* [AIM OF THE TASK]: Under this line are the records; repeat exactly the lines starting at the one containing "Where should I click to: Click the" and ending at the one containing "This screenshot has height=453, width=1024.", omitting pictures.

START SUPPLIED DATA

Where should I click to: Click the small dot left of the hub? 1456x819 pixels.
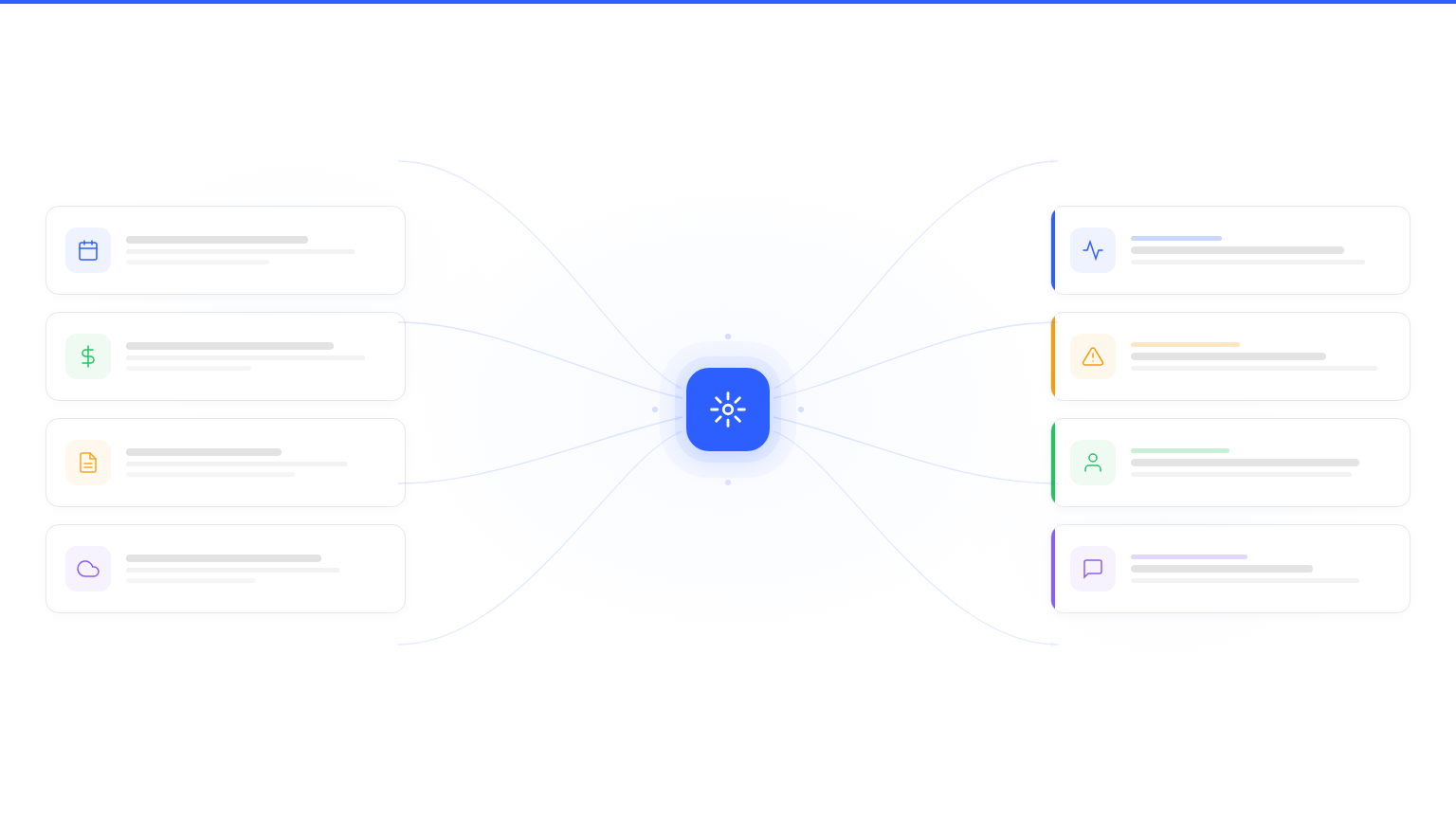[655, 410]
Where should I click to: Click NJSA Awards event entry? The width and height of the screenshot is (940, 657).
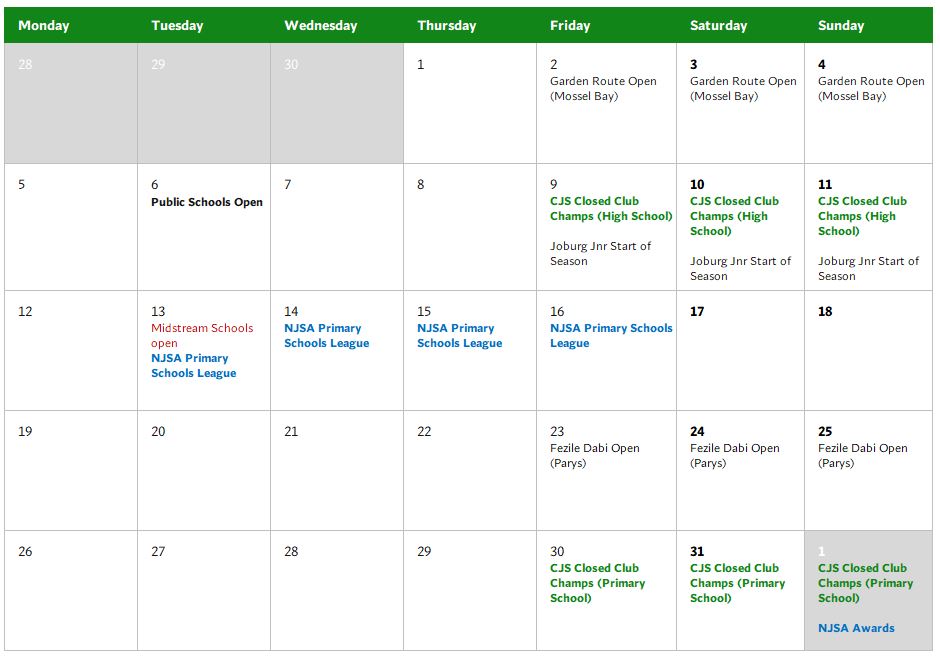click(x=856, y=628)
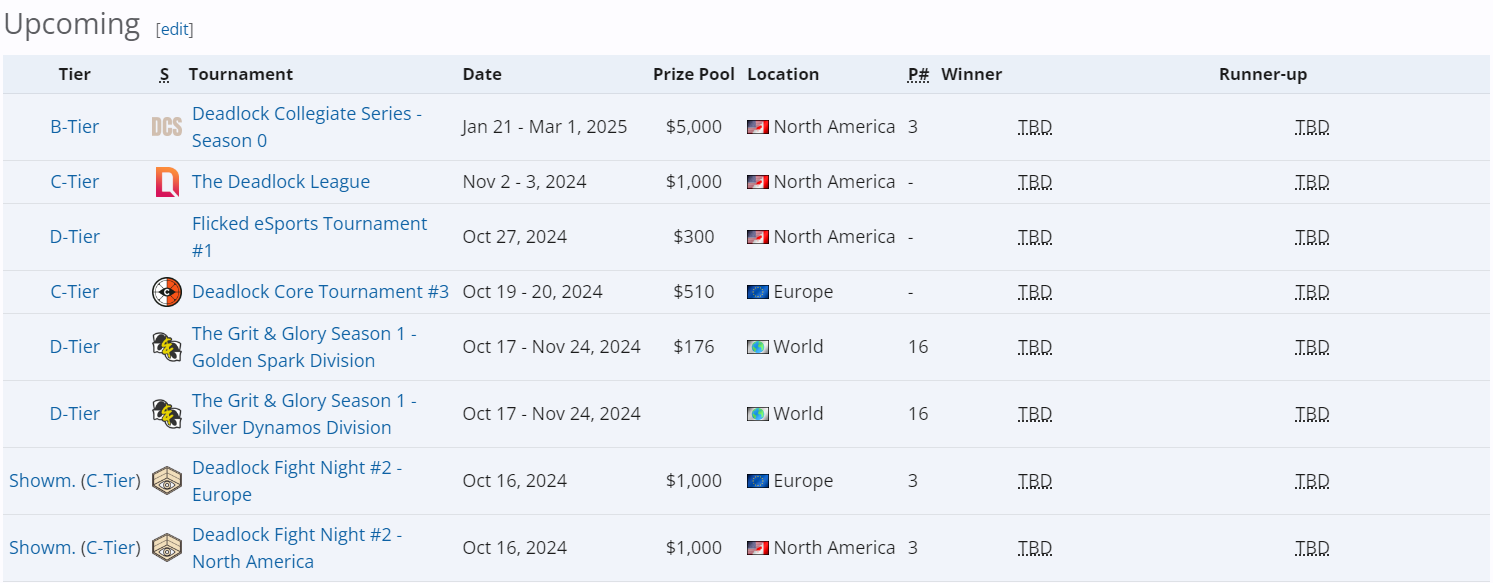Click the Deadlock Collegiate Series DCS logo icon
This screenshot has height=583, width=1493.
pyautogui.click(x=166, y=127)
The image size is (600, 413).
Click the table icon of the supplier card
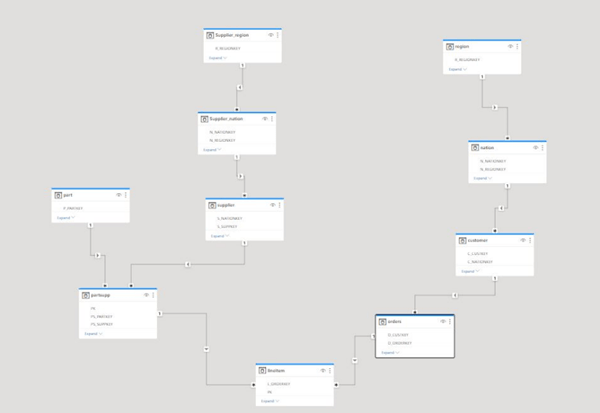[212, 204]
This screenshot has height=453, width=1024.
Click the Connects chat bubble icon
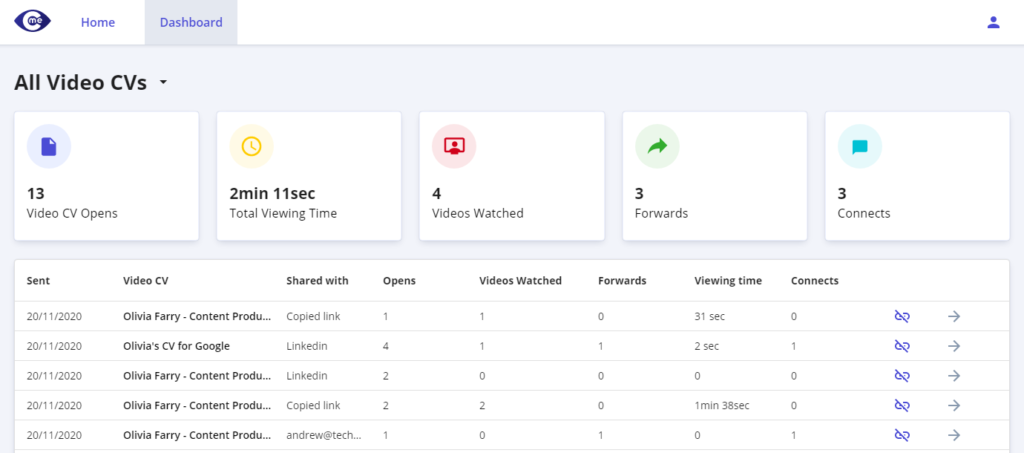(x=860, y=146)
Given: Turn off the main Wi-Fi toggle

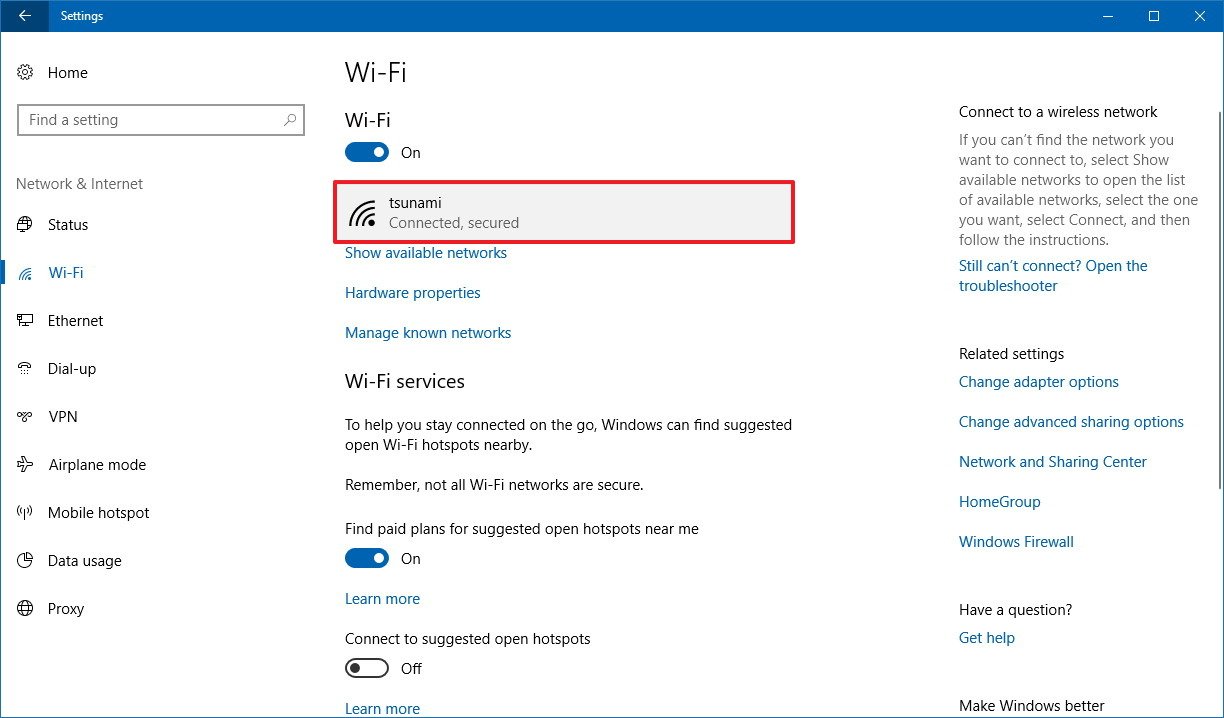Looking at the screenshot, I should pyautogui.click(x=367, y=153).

END SUPPLIED DATA
START SUPPLIED DATA

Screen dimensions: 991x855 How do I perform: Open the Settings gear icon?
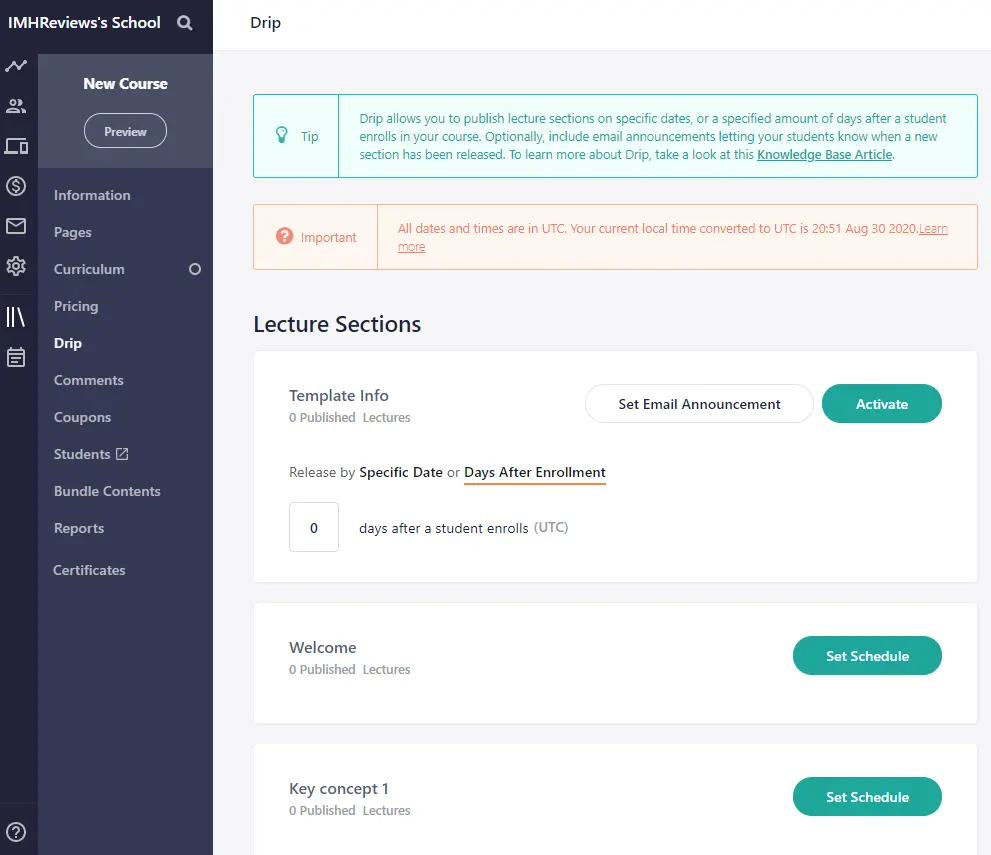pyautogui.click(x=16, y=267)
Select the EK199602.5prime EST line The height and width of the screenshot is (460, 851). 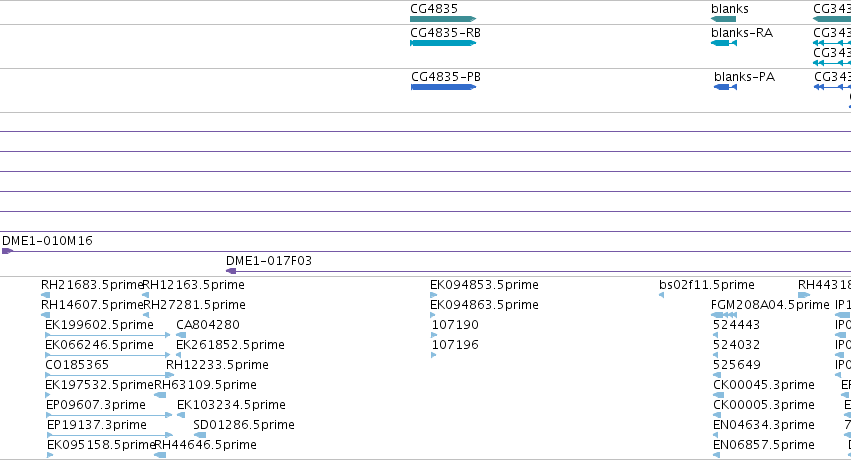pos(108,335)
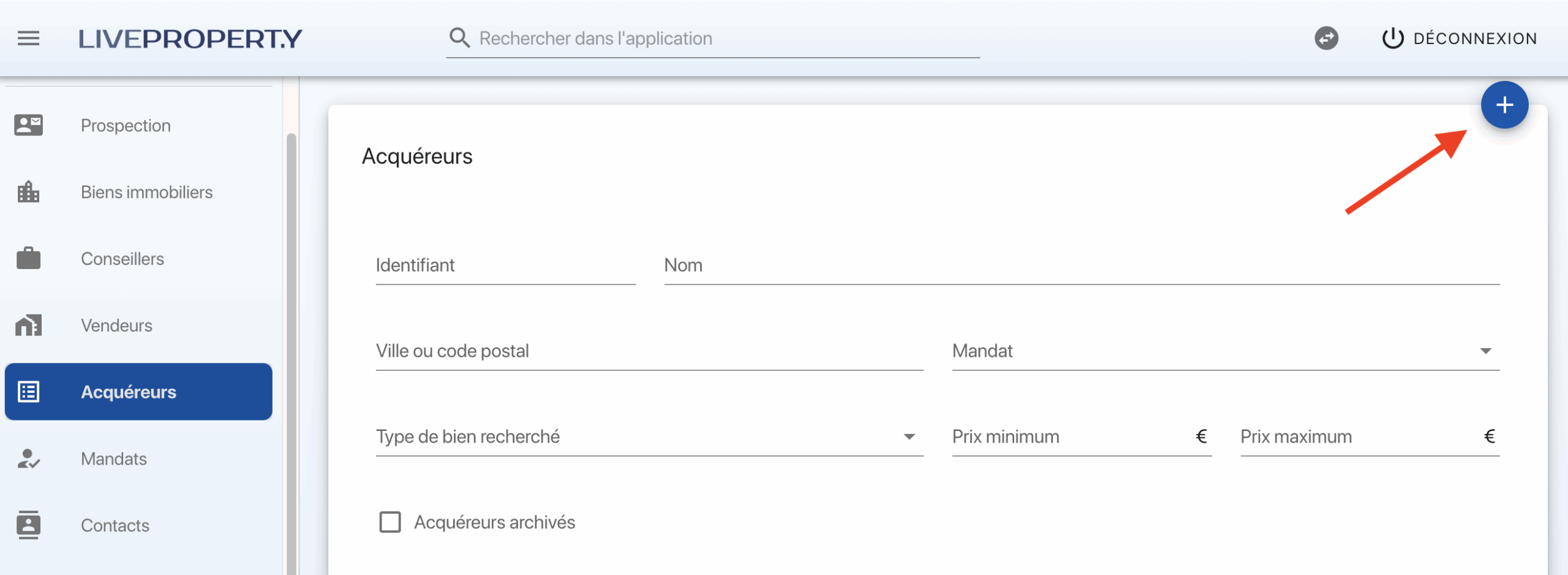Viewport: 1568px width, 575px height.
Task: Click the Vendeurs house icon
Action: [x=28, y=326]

END SUPPLIED DATA

* [WRITTEN SOLUTION]:
Where should I click to: Click the small dot left of the hub? 1456x819 pixels.
[655, 410]
Where should I click to: Click NJSA Awards event entry? The width and height of the screenshot is (940, 657).
click(x=856, y=628)
Click the Deadlock Collegiate Series DCS logo icon
This screenshot has height=583, width=1493.
pyautogui.click(x=166, y=127)
The image size is (600, 413).
Click the table icon of the supplier card
[212, 204]
This screenshot has height=453, width=1024.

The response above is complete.